Weekly Update - 04.28.21

Weekly Update - 04.28.21

For this week in library news, I thought I’d write a fun fact column since I recently learned a new one. It all started when I was re-watching an episode of Midsomer Murders. After it was over, I watched a “behind the scenes” documentary about the show which discussed the distinctive theme song and how the sound is created; it turns out that one of the main instruments used is called a theremin, which I had never heard of before and so I had to do a bit of research (of course).

To offer some context, or background on the TV show that inspired this column for those who are unfamiliar: Midsomer Murders is a British TV series that is set in Midsomer County and follows a Detective Chief Inspector, Tom Barnaby, and his Sergeant as they investigate murder and mayhem. For a murder mystery series, it has a levity and humor to it which is a nice contrast to the drama of the crimes being investigated. If you are a mystery fan yourself, I’d recommend this series and, conveniently, we have seasons (or series) 1 through 21 on our shelves for you to borrow.

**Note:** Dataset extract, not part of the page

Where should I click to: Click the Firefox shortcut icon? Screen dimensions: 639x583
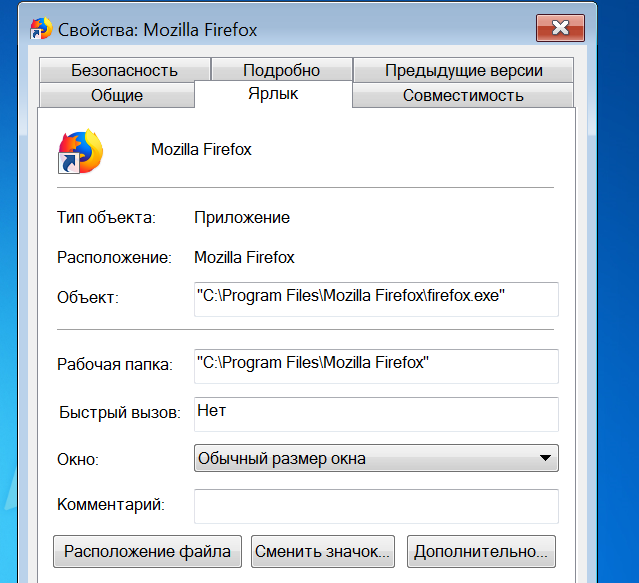click(x=82, y=150)
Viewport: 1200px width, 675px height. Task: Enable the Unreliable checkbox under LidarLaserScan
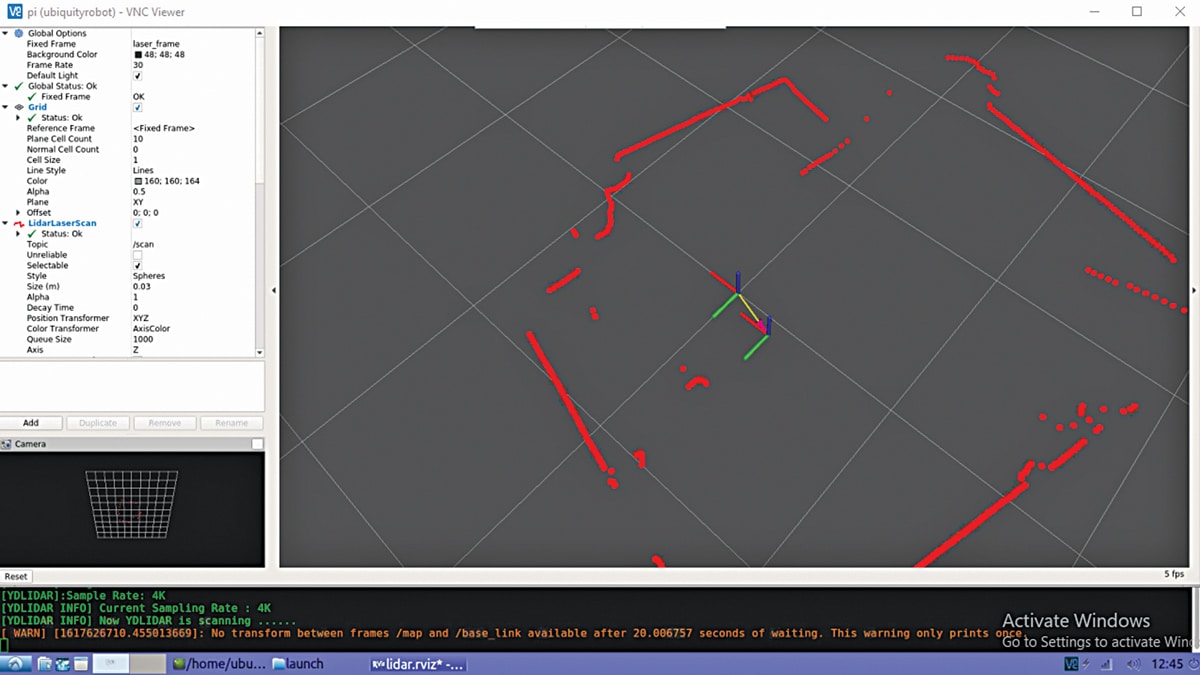138,255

And if you prefer to read your mysteries, there’s a book series that inspired the TV show by author Caroline Graham; the first of which is The Killings at Badger’s Drift and is available in eBook format on Hoopla. As is fairly common, be prepared for differences between the books and the show because several characters have been altered.

Now that I’ve covered that: the theremin. The theremin was invented in the 1920s by Leon Theremin who was a scientist and inventor from Russia and is one of the first electronic musical instruments ever invented. Though the design has altered slightly over time, the original theremin was a large box with a rod antenna that stuck out of the top of the box on one side and a loop antenna that stuck out of one of the sides. To play it, the musician doesn’t actually touch the instrument; electromagnetic fields are created by the antennas, with the top antenna controlling pitch and the side controlling volume, and the musician moves their hands through these fields to create sound. Theremins have been used to create sound effects for radio, television, and movies, but perhaps its most widely known use is in the soundtrack for the 1945 movie Spellbound starring Ingrid Bergman and Gregory Peck.

In addition to the theremin, Leon Theremin used the circuitry of the instrument for several other inventions. One such invention we’re all familiar with is motion detectors which were used to turn on lights, set off alarms, or even open doors. If you’re interested in learning more about theremins, or other musical instruments or inventions, browse through our catalog or our databases for a topic that sparks your interest; or log in to your account on our website to place holds on Midsomer Murders, the TV series or the books!